Downhole Inflow Control Valve With Multi-Stage Regulation

This patent application claims the benefit and priority of Chinese Patent Application No. 202410787420.2 filed with the China National Intellectual Property Administration on Jun. 18, 2024, the disclosure of which is incorporated by reference herein in its entirety as part of the present application.

The present disclosure relates to the field of screen pipe completion, and specifically relates to a downhole inflow control valve with multi-stage regulation.

Screen pipe completion technology refers to the technology that a screen pipe is installed in the well hole so that oil and gas enter the well naturally with underground pressure while sand is prevented from entering the well.

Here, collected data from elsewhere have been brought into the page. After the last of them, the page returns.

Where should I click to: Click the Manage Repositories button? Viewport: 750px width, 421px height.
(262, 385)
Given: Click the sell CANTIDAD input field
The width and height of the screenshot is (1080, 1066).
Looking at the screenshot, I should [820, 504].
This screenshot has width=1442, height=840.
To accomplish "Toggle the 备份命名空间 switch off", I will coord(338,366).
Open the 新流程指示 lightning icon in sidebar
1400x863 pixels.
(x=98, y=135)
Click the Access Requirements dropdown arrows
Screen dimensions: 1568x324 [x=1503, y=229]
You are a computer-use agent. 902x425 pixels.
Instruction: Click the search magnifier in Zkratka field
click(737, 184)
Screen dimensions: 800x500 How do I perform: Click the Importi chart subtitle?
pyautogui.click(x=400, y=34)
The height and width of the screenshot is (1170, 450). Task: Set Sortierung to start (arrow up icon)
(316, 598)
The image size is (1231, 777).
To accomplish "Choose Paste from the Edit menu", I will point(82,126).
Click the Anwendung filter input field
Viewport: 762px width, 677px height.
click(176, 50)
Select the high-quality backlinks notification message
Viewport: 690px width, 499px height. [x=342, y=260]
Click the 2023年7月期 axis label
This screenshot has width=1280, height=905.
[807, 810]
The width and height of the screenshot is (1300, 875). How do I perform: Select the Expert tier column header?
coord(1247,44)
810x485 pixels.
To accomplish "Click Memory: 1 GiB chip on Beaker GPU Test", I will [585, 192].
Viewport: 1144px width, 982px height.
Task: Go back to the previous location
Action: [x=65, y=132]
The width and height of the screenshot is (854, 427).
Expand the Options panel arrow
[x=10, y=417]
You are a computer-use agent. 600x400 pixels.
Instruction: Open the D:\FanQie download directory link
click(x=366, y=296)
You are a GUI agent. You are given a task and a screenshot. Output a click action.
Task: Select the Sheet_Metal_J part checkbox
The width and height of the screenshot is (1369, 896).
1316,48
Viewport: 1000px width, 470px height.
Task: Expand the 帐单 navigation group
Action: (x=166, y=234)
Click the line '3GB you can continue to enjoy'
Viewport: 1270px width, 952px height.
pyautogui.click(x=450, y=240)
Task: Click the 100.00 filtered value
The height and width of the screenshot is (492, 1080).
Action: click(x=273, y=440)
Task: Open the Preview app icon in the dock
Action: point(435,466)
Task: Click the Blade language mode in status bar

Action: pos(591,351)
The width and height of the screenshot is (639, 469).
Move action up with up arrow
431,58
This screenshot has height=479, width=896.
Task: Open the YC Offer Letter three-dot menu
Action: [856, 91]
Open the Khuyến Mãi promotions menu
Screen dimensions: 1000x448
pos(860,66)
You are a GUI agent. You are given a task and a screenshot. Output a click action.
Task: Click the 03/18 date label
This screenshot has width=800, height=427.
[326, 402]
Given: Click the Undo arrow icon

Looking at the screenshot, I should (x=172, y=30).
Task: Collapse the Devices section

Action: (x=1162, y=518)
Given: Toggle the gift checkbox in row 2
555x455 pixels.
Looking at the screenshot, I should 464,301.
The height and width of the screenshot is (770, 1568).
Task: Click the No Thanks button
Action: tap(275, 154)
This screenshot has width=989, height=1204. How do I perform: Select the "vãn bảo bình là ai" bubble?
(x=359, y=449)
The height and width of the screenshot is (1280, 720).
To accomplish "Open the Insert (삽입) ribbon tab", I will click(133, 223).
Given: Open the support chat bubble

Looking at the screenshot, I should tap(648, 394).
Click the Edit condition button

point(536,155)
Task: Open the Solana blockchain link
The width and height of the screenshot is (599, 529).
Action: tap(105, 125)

In order to realize the refined control of the oil well production process and ultimately improve the oil well yield, it is necessary to monitor and control the oil layer production performance in real time according to the actual production situation of the oil well.

For this reason, it is necessary to control the inflow rate of oil and gas passing through the screen pipe into the well.

The present disclosure aims to provide a downhole inflow control valve with multi-stage regulation so as to solve the technical problem that the inflow rate in the screen pipe completion process is controlled.

In order to solve the technical problem, the present disclosure provides the following technical solutions.

A downhole inflow control valve with multi-stage regulation, including: an outer layer structure including a sand control screen; a middle layer structure including a sliding sleeve; an inner layer structure including an oil nozzle sleeve; and a driver configured for driving the sliding sleeve to reciprocate along an axis of the sliding sleeve, where, the sliding sleeve is located between the sand control screen and the oil nozzle sleeve, screen holes are formed in the sand control screen, oil inlet nozzle groups are uniformly arranged on one of the oil nozzle sleeve and the sliding sleeve around an axis of the oil nozzle sleeve or the axis of the sliding sleeve, oil inlet holes capable of interfacing with any one of the oil inlet nozzle groups are formed on an other of the oil nozzle sleeve and the sliding sleeve, and oil on an outer side of the sand control screen enters into an inner side of the oil nozzle sleeve through the screen holes, the oil inlet nozzle groups and the oil inlet holes to realize inflow; the sliding sleeve and the oil nozzle sleeve are connected through a cam mechanism, one of the sliding sleeve and the oil nozzle sleeve is fixed, an other of the sliding sleeve and the oil nozzle sleeve is capable of rotating around the axis of the other of the sliding sleeve and the oil nozzle sleeve, inflow rates of the oil inlet nozzle groups are different, the cam mechanism is configured for converting a linear motion of the sliding sleeve into a rotary motion of the sliding sleeve or the oil nozzle sleeve to promote the oil inlet holes to interface with different oil inlet nozzle groups so as to control the inflow rates.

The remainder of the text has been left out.